Why study in the Netherlands?
- Join students from all over the world, including: Germany (24.030), China (6.642), Belgium (3.007), Italy (2.881), and Spain (2.862).
- Gateway to Europe: easy access to Berlin, Brussels and Paris.
- Study and live in an intercultural and welcoming environment.
- Work in the Netherlands for a year without a permit after your studies (non-EU).
They speak your language!
The Netherlands has the largest English-speaking population of any country in continental Europe. In fact, the Dutch are the best non-native English speakers around! In the major cities foreign nationals can even find jobs without the requirement of Dutch, especially at many of the larger multinationals. Quite a few Dutch also speak German and French, so talking to them is easy.
Post Study Work Rights for non-EU graduates
As part of an initiative by the Dutch government to attract international talent, non-EU graduates from Dutch higher education institutions have the possibility to apply for a so-called ‘Orientation Year’ permit after graduation. This permit allows graduates to look for work or start their own business during a period of one year without a work permit. A lot of graduates stick around even longer; recent research revealed that a quarter of all international students stay in the Netherlands for the rest of their lives after graduating (Nuffic, 2016).
Find out more about the Orientation Year.
The Dutch education system
Higher education in The Netherlands is divided into two streams: universities and universities of applied sciences (UAS). Stenden is a UAS, with a focus on practical application of the knowledge students gain. Universities, on the other hand, focus on scientific research.
Studying in The Netherlands promises some exciting differences. Dutch classrooms are closely tied to the wider culture and its values of equality and autonomy. Students will develop their own intellectual independence, and are stimulated to share their ideas and opinions. All of this is part of a teaching style which has received international praise.
Lecturers at Dutch schools and universities are facilitators who guide students in their learning process. This way, students develop critical thinking and problem-solving skills and they are expected to be assertive, proactive and independent.
The Dutch education system has a strong relationship with the (international) industry and worldwide partner universities. This results in a solid choice of internships, work placement possibilities and increased career opportunities for students there.

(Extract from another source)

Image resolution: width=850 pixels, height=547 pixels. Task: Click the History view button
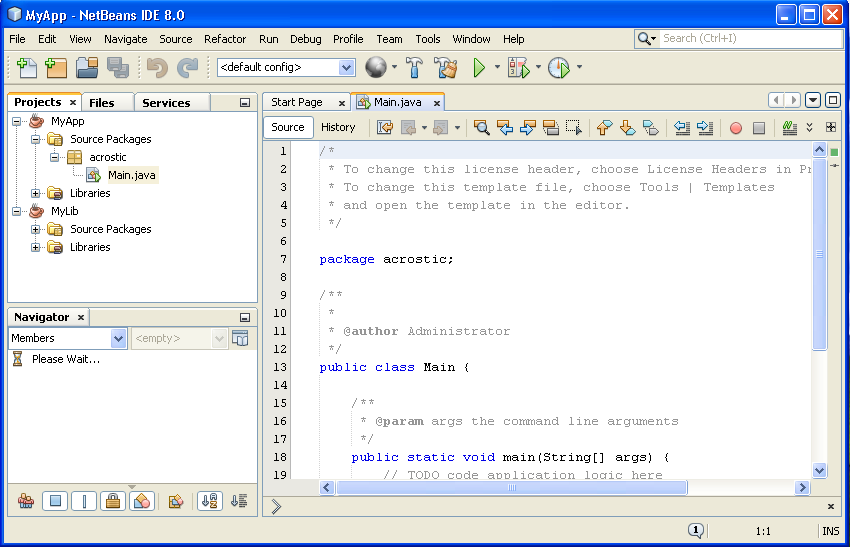click(x=338, y=127)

As a part of that education culture, you join the ranks of entrepreneurs and discoverers, of doers and makers. The Dutch constantly strive to innovate, tackling the unknown and coming up with creative solutions to all kinds of challenges. This is the reason why the Dutch economy keeps competing in innovation and knowledge on a global scale. Did you know that the Bluetooth technology in your smartphone was invented by a Dutchman?